Uploaded image for project: 'JDK'
  1. JDK
  2. JDK-8339568

Update Unicode Data Files to 16.0.0

XMLWordPrintable

    • Icon: CSR CSR
    • Resolution: Approved
    • Icon: P3 P3
    • 24
    • core-libs
    • None
    • source
    • minimal
    • The risk is minimal, as they are simply new assignments of code points, new scripts, and new blocks.
    • Java API
    • SE

      Summary

      Support the Unicode Standard version 16.0 in the JDK.

      Problem

      Keeping up with the latest Unicode Standard is imperative.

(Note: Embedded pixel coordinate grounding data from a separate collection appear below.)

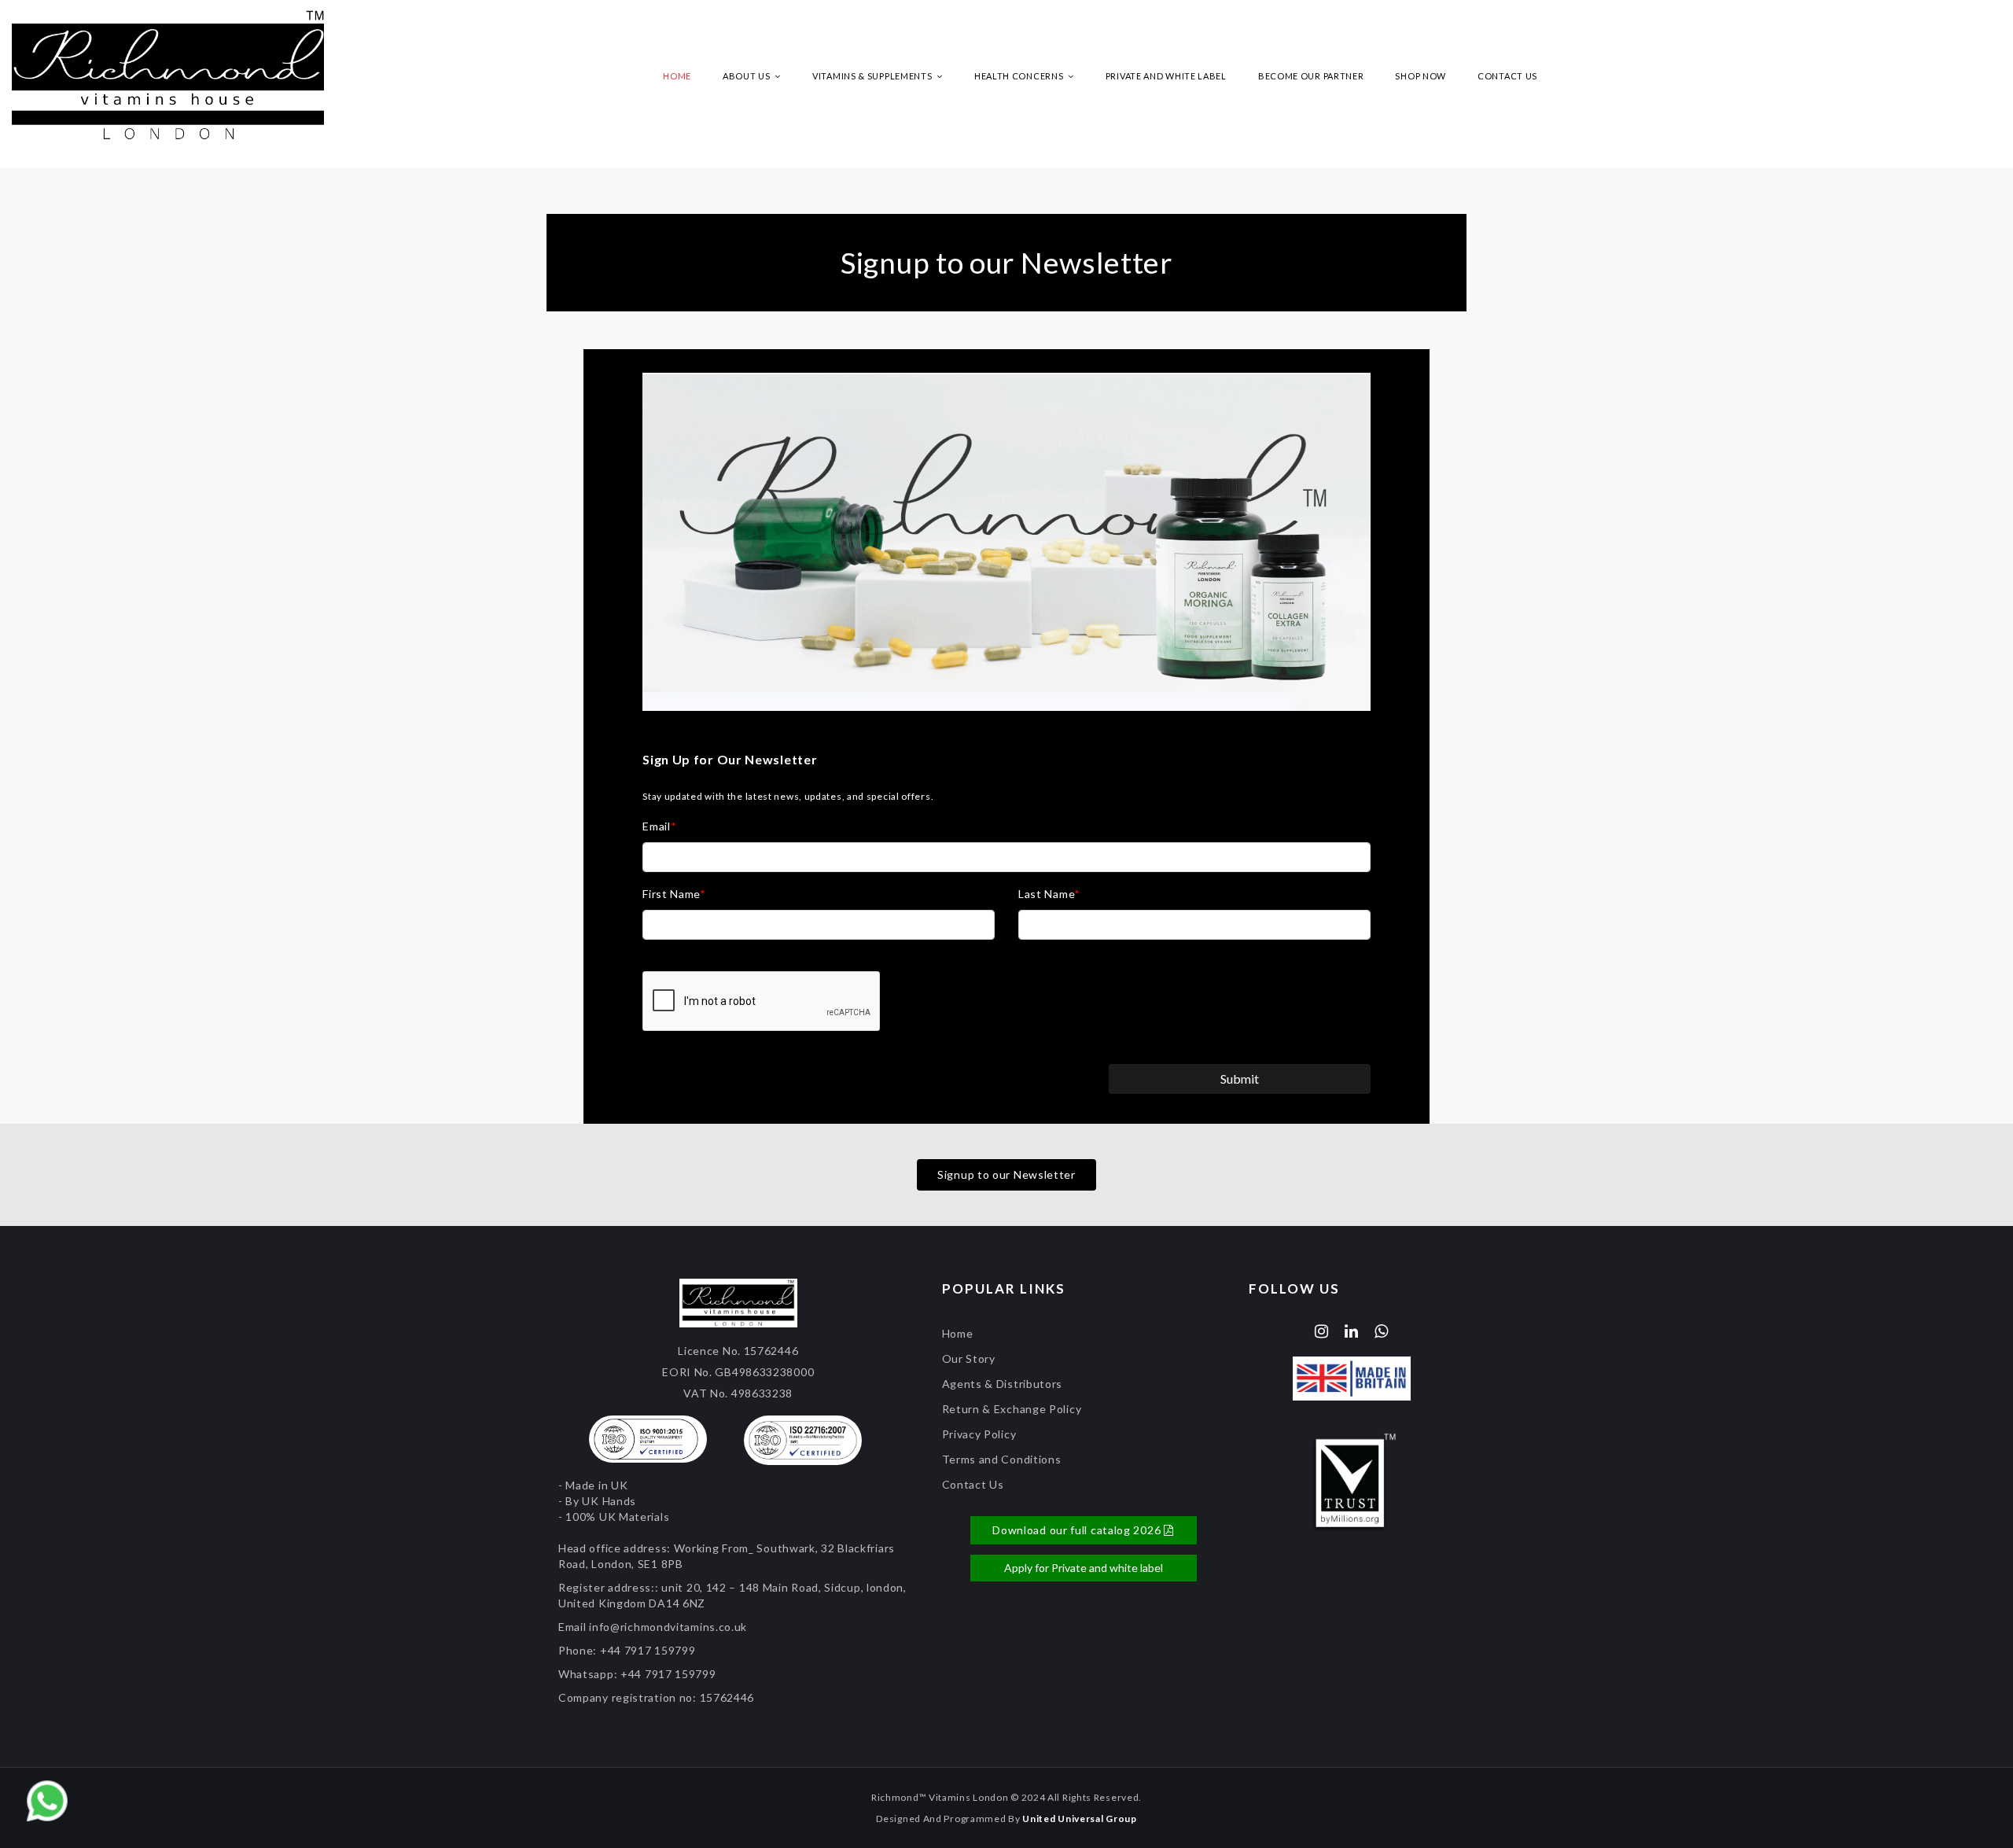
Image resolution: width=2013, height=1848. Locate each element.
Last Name (1049, 893)
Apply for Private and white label (1083, 1567)
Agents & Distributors (1002, 1383)
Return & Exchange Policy (1012, 1408)
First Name (674, 893)
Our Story (968, 1358)
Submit (1239, 1078)
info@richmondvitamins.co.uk (668, 1626)
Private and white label (1166, 76)
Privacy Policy (979, 1434)
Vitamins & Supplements (873, 76)
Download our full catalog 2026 (1078, 1530)
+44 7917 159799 (648, 1650)
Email (659, 826)
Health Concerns (1019, 76)
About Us (747, 76)
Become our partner (1311, 76)
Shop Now (1420, 76)
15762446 (727, 1697)
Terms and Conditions (1002, 1459)
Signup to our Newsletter (1006, 1174)
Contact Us (1507, 76)
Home (677, 76)
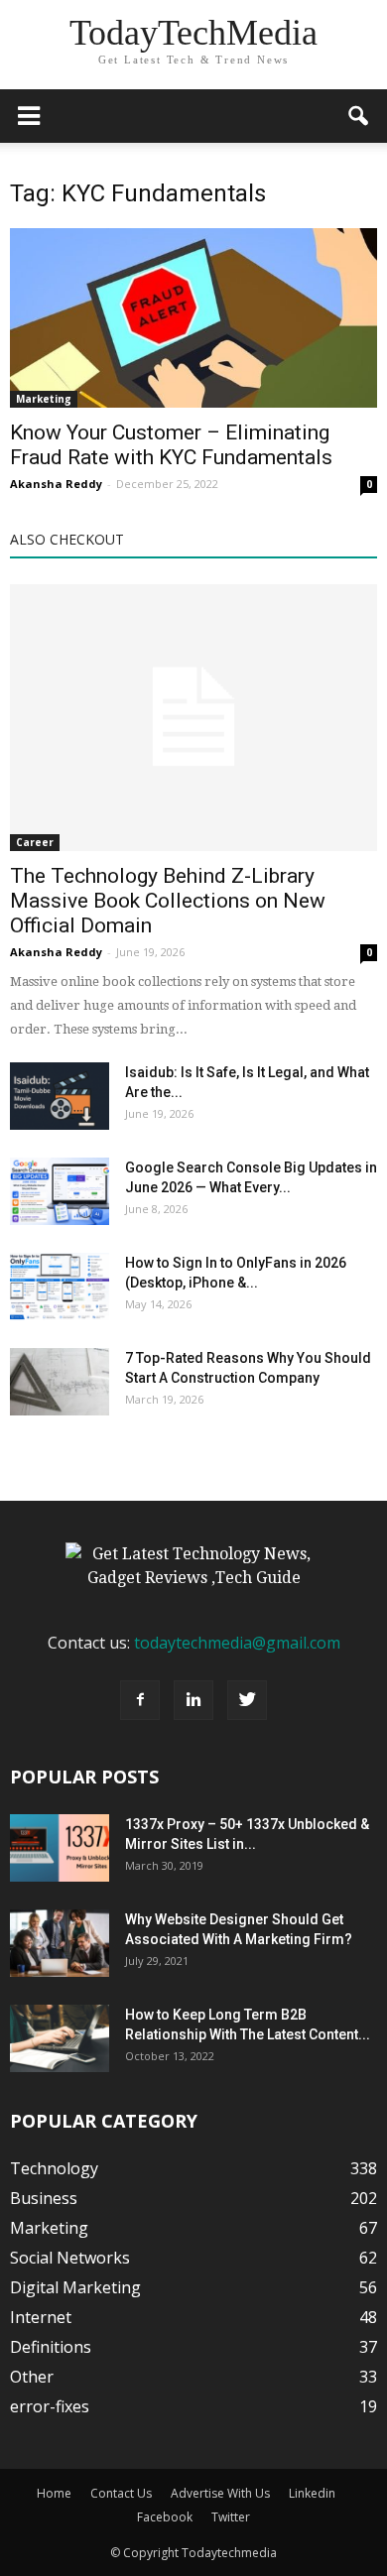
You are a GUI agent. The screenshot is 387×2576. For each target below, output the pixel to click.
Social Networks (70, 2258)
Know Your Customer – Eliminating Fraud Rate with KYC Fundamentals (171, 445)
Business (43, 2198)
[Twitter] (247, 1700)
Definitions (50, 2347)
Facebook (165, 2517)
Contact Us (121, 2493)
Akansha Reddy (56, 483)
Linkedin (312, 2493)
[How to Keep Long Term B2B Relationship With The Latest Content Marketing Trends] (59, 2039)
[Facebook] (140, 1700)
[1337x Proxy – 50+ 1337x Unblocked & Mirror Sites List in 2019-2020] (59, 1848)
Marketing (43, 399)
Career (35, 842)
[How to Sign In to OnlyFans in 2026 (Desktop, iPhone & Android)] (59, 1287)
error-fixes (49, 2406)
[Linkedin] (193, 1700)
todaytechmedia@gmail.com (237, 1643)
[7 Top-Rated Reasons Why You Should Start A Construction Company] (59, 1382)
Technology (54, 2168)
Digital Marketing (75, 2287)
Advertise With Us (220, 2493)
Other (32, 2377)
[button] (359, 116)
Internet (40, 2317)
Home (54, 2493)
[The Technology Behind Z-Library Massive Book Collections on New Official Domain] (193, 717)
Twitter (230, 2517)
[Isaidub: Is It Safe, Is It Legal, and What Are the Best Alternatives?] (59, 1096)
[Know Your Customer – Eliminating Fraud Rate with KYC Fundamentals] (193, 318)
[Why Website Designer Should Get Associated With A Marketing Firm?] (59, 1943)
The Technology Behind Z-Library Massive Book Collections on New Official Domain (167, 900)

Otherwise, interoperability with other platforms would be problematic.

      Solution

      Incorporate Unicode 16.0 which added 5185 characters, 7 new scripts and 10 new blocks since Unicode 15.1.0. Detailed changes are described on the Unicode Consortium's 16.0 website.

      java.text.Bidi and java.text.Normalizer classes will be upgraded to 16.0 level of Unicode Annex #9 and #15, respectively.

      Support for the Unicode extended grapheme clusters in java.util.regex.Pattern will be upgraded to 16.0 level of the Unicode Annex #29 "Unicode Text Segmentation."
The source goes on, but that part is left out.